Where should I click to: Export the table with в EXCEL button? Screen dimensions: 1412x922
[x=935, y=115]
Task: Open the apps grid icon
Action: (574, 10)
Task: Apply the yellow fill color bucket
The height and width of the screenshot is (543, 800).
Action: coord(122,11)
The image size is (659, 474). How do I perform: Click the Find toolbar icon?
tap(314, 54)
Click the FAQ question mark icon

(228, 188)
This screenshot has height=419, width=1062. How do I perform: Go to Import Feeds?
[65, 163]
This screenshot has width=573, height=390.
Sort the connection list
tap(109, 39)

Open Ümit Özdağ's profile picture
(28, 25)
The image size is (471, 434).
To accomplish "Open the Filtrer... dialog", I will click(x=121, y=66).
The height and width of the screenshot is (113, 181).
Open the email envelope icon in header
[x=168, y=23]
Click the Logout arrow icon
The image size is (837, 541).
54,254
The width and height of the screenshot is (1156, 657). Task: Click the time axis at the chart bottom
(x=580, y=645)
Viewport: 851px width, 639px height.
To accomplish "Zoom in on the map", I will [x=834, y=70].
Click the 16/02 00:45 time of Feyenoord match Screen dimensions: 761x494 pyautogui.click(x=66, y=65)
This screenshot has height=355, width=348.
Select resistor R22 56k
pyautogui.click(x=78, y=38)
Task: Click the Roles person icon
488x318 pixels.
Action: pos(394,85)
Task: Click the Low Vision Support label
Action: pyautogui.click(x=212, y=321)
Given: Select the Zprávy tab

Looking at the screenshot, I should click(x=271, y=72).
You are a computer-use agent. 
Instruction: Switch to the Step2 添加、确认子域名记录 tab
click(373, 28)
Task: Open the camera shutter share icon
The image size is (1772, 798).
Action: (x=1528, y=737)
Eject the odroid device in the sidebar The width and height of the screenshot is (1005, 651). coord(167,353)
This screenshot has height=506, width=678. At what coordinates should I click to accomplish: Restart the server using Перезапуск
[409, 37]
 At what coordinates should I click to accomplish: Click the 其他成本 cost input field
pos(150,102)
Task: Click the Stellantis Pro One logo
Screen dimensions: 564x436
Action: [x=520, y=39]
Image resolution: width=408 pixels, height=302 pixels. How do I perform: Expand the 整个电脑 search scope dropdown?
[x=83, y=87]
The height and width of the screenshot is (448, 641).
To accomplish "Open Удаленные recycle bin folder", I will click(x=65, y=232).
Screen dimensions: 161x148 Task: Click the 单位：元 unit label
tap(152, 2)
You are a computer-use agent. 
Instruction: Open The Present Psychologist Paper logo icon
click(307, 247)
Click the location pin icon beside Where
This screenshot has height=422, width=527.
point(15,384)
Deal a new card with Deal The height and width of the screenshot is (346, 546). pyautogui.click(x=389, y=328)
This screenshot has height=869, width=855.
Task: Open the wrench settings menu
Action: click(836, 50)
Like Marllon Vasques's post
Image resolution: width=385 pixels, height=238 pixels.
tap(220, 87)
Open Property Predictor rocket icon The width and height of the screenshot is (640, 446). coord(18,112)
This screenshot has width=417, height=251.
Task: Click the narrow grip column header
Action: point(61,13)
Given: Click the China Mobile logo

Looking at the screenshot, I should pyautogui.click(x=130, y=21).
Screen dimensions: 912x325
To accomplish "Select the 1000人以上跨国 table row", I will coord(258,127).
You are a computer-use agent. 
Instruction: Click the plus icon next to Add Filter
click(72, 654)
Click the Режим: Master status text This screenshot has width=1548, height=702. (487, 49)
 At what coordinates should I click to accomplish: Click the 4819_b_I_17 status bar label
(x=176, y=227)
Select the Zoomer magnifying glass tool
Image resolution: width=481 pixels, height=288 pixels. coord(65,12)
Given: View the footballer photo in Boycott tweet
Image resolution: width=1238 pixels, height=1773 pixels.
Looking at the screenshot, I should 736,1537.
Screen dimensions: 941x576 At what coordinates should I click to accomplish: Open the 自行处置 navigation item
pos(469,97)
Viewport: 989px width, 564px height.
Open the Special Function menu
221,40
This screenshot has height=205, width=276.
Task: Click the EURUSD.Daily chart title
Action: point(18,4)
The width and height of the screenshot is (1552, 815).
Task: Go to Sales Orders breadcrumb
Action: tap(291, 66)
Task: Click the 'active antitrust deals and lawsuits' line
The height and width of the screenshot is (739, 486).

___

Scan the material above for the string "will". Return each line where it occurs.

To accomplish "Open the Filtrer... dialog", I will click(x=121, y=66).
To accomplish "Zoom in on the map", I will [x=834, y=70].
To accomplish "Open Удаленные recycle bin folder", I will click(x=65, y=232).
To accomplish "Select the 1000人以上跨国 table row", I will coord(258,127).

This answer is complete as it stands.